- Given records

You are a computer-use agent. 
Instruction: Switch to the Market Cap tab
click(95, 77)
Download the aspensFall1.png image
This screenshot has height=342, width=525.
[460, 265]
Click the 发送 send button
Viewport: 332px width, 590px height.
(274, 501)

- Exercise aim
In full and exactly as written, reproduce the records above.

- Answer space
You are a computer-use agent. 
Instruction: Switch to the Market Cap tab
click(95, 77)
Download the aspensFall1.png image
This screenshot has height=342, width=525.
[460, 265]
Click the 发送 send button
Viewport: 332px width, 590px height.
(274, 501)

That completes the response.